Des nachts onderzocht

Gereformeerde Kerkbode. Officiëel Orgaan van de Gereformeerde Kerken der Classis Gorinchem

8e jaargang, onder redactie van S.O. Los, M.A. van Pernis en K. Schilder
Gorinchem (Mij. tot Expl. van Antirev. Bladen in de Alblasserwaard, de Vijfheerenlanden en Omgeving) 1920v
9 (geen paginering) (22 januari 1921)

a



Gij hebt mijn hart beproefd, des nachts bezocht 1), Gij hebt mij getoetst; Gij vindt niets.

Ps. 17 : 3.


Des nachts . . .

Wat kan de nacht een marteling zijn. De nacht, in eenzaamheid doorwaakt, is voor den drukken, veelbezigen mensch wat de zwijgende woestijn is voor den in zondebesef wegsmeltenden kluizenaar, wat de vereenzaamde kerkercel is voor den in zelfinkeer zich verterenden misdadiger. Niet ieder heeft, in slapelooze nachten, de lakeien om zich heen van koning Ahasveros, die den nacht het recht betwist, hem af te nemen, wat de dag hem biedt: verstrooing, afleiding van gedachten; en die daarom bij gouden luchters zich met zangerige stem levendige historiën laat lezen en alzoo eigenlijk zijn bezigheid van den vervlogen dag afmaakt en van den komenden dag ze voorbereidt b.

Zulke armoedige zielen kennen den nacht niet. Koningen zijn nu ook eenmaal de menschen van den wil, van het commando; ze laten zich niet gauw plagen door nachtelijke onrust, door het tergend kwellen van de sprekende consciëntie; ze haten den nacht, die hen dwingt.

Maar profeten zijn anders. Profeten en priesters. De menschen der innerlijke beleving, de menschen van de bewaring der gedachten des harten. Ook in dezen psalm treft u dat. Want al getuigt dit lied der intimiteit van een sterk gespannen wil — deze dichter weet zich koning! — en al wil die wil zich naar buiten doen gelden, toch keert deze koningsmensch ook naar binnen in. Zijn gedachtenwereld, zijn hartsbevindingen, ze mogen getoetst worden. Getoetst en beproefd, onderzocht en gecritiseerd, gewikt en gewogen, gelouterd en gekeurd mogen wezen ook zijn diepst-verborgen harts-overleggingen — zelfs des nachts.

Zelfs des nachts . . . .
• • • •
**Doel:**
Noem alle redacteuren die in de kop van de meditatie over Psalm 17 hierboven staan vermeld.

**Aangeleverde gegevens:**
• • • •
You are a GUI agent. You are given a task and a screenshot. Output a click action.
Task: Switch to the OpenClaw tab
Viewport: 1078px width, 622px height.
• • • •
**Oplossing:**
S.O. Los, M.A. van Pernis, K. Schilder